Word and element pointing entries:
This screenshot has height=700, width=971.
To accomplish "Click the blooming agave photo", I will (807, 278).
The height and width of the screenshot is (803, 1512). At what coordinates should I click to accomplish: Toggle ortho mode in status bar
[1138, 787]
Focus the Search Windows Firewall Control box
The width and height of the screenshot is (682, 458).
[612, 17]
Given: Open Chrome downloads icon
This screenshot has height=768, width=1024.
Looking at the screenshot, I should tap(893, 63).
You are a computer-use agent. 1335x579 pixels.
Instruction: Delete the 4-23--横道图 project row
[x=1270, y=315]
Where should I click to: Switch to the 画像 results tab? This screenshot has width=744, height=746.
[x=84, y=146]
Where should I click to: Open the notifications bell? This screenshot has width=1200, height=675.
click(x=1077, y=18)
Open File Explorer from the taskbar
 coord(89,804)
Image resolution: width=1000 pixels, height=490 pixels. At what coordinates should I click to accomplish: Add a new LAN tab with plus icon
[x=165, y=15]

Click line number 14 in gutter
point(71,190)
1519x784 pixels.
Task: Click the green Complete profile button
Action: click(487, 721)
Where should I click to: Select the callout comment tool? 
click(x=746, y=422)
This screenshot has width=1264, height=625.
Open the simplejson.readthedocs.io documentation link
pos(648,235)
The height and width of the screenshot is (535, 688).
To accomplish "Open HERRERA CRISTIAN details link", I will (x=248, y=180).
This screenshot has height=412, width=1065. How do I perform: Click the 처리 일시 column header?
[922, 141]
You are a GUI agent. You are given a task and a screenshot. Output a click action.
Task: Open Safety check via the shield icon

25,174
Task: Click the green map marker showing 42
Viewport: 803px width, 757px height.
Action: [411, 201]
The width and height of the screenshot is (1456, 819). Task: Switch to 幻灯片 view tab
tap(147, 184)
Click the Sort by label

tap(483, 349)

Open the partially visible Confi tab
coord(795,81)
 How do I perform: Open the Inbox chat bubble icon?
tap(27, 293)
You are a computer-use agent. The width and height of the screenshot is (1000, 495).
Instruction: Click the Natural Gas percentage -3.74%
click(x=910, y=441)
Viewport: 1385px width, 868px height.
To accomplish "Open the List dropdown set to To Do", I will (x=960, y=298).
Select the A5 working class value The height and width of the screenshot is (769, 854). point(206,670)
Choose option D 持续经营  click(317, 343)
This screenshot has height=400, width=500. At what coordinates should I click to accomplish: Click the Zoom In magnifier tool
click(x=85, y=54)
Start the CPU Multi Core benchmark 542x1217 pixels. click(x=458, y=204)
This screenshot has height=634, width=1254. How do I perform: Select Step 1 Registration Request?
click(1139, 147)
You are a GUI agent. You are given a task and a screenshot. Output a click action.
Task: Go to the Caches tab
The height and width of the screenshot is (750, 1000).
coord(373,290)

## [Instructions for the task]
Output as a JSON list of strings the lines starting at the line that contains "The height and width of the screenshot is (535, 688)." and ending at the end of the records, one string per line and no blank lines.

## [Output of the task]
[
  "The height and width of the screenshot is (535, 688).",
  "To accomplish \"Open HERRERA CRISTIAN details link\", I will (x=248, y=180).",
  "This screenshot has height=412, width=1065. How do I perform: Click the 처리 일시 column header?",
  "[922, 141]",
  "You are a GUI agent. You are given a task and a screenshot. Output a click action.",
  "Task: Open Safety check via the shield icon",
  "25,174",
  "Task: Click the green map marker showing 42",
  "Viewport: 803px width, 757px height.",
  "Action: [411, 201]",
  "The width and height of the screenshot is (1456, 819). Task: Switch to 幻灯片 view tab",
  "tap(147, 184)",
  "Click the Sort by label",
  "tap(483, 349)",
  "Open the partially visible Confi tab",
  "coord(795,81)",
  " How do I perform: Open the Inbox chat bubble icon?",
  "tap(27, 293)",
  "You are a computer-use agent. The width and height of the screenshot is (1000, 495).",
  "Instruction: Click the Natural Gas percentage -3.74%",
  "click(x=910, y=441)",
  "Viewport: 1385px width, 868px height.",
  "To accomplish \"Open the List dropdown set to To Do\", I will (x=960, y=298).",
  "Select the A5 working class value The height and width of the screenshot is (769, 854). point(206,670)",
  "Choose option D 持续经营  click(317, 343)",
  "This screenshot has height=400, width=500. At what coordinates should I click to accomplish: Click the Zoom In magnifier tool",
  "click(x=85, y=54)",
  "Start the CPU Multi Core benchmark 542x1217 pixels. click(x=458, y=204)",
  "This screenshot has height=634, width=1254. How do I perform: Select Step 1 Registration Request?",
  "click(1139, 147)",
  "You are a GUI agent. You are given a task and a screenshot. Output a click action.",
  "Task: Go to the Caches tab",
  "The height and width of the screenshot is (750, 1000).",
  "coord(373,290)"
]